--- STATED GOAL A ---
Answer these from the Azure forum thread:
(i) In the first reply, which number major outage of the year was the one the commenter had yesterday?
(ii) Whose difficulties in getting CPUs out does the second reply say hurt the supply chains?
(iii) On what day does a reply say Azure went down for the whole day?
--- STATED GOAL B ---
From the Azure forum thread, retype the passage that begins at the words "This is an area" and ends after "not much better.", with no changes.

Ask HN: Azure has run out of compute – anyone else affected?

[+] l-p|3 years ago|reply

> We never thought our startup would be threatened by the unreliability of a company like Microsoft

You're new to Azure I guess.

I'm glad the outage I had yesterday was only the third major one this year, though the one in august made me lose days of traffic, months of back and forth with their support, and a good chunk of my sanity and patience in face of blatant documented lies and general incompetence.

One consumer-grade fiber link is enough to serve my company's traffic and with two months of what we pay MS for their barely working cloud I could buy enough hardware to host our product for a year of two of sustained growth.

[+] Twirrim|3 years ago|reply

It's worth pointing out that every cloud is the same when it comes to capacity / capacity risk. They all apply a lot of time and effort to figuring out the optimal amount of capacity to order based on track record of both customer demand and supply chain satisfaction.

Too much capacity is money spent getting no return, up front capex, ongoing opex, physical space in facilities etc.

On cloud scales (averaged out over all the customers) the demand tends to follow pretty stable and predictable patterns, and the ones that actually tend to put capacity at risk (large customers) have contracts where they'll give plenty of heads-up to the providers.

What has been very problematical over the past few years has been the supply chains. Intel's issues for a few years in getting CPUs out really hurt the supply chains. All of the major providers struggled through it, and the market is still somewhat unpredictable. The supply chain woes that have been wrecking chaos with everything from the car industry to the domestic white goods industry are having similar impacts on the server industry.

The level of unreliability in the supply chain is making it very difficult for the capacity management folks to do their job. It's not even that predictable which supply chain is going to be affected. Some of them are running far smoother and faster and capacity lands far faster than you'd expect, while others are completely messed up, then next month it's all flipped around. They're being paranoid, assuming the worst and still not getting it right.

This is an area where buying physical hardware directly doesn't provide any particular advantages. Their supply chains are just as messed up.

The best thing to try to do is do your best to be as hardware agnostic as is technically possible, so you can use whatever is available... which sucks.

[+] adrr|3 years ago|reply

Azure has some of the biggest outages like when they went down on Feb29th for the whole day.

https://azure.microsoft.com/en-us/blog/summary-of-windows-az...

[+] rufius|3 years ago|reply

Having worked for a company that's a very large customer of AWS's, it's not much better.

I've worked with both Azure and AWS professionally and both have had their fair share of "too many outages" or capacity issues. At this point, you basically must go multi-region to ensure capacity and even better if you can go multi-cloud.

[+] janober|3 years ago|reply

We actually use Azure for ~2 years now. It worked the most time reasonably well, even though we had also a few issues. But our current issue + ready your and other comments will probably result in looking for a new home.

--- DATASET CONTENT ---

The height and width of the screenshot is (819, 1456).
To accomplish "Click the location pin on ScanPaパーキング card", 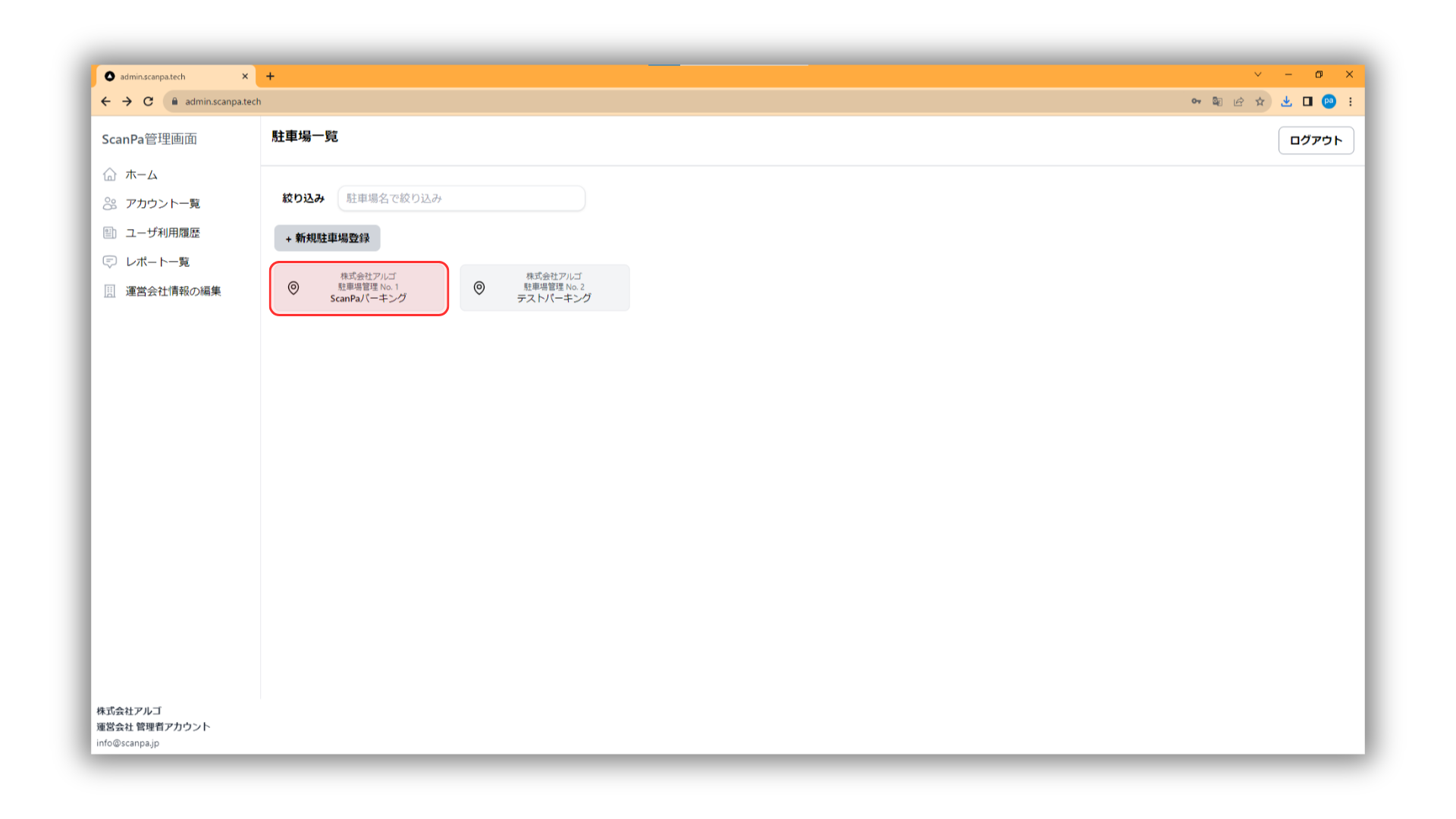I will click(x=293, y=288).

--- CORRECT RESULT A ---
(i) The third
(ii) Intel's
(iii) Feb 29th

--- CORRECT RESULT B ---
This is an area where buying physical hardware directly doesn't provide any particular advantages. Their supply chains are just as messed up.

The best thing to try to do is do your best to be as hardware agnostic as is technically possible, so you can use whatever is available... which sucks.

[+] adrr|3 years ago|reply

Azure has some of the biggest outages like when they went down on Feb29th for the whole day.

https://azure.microsoft.com/en-us/blog/summary-of-windows-az...

[+] rufius|3 years ago|reply

Having worked for a company that's a very large customer of AWS's, it's not much better.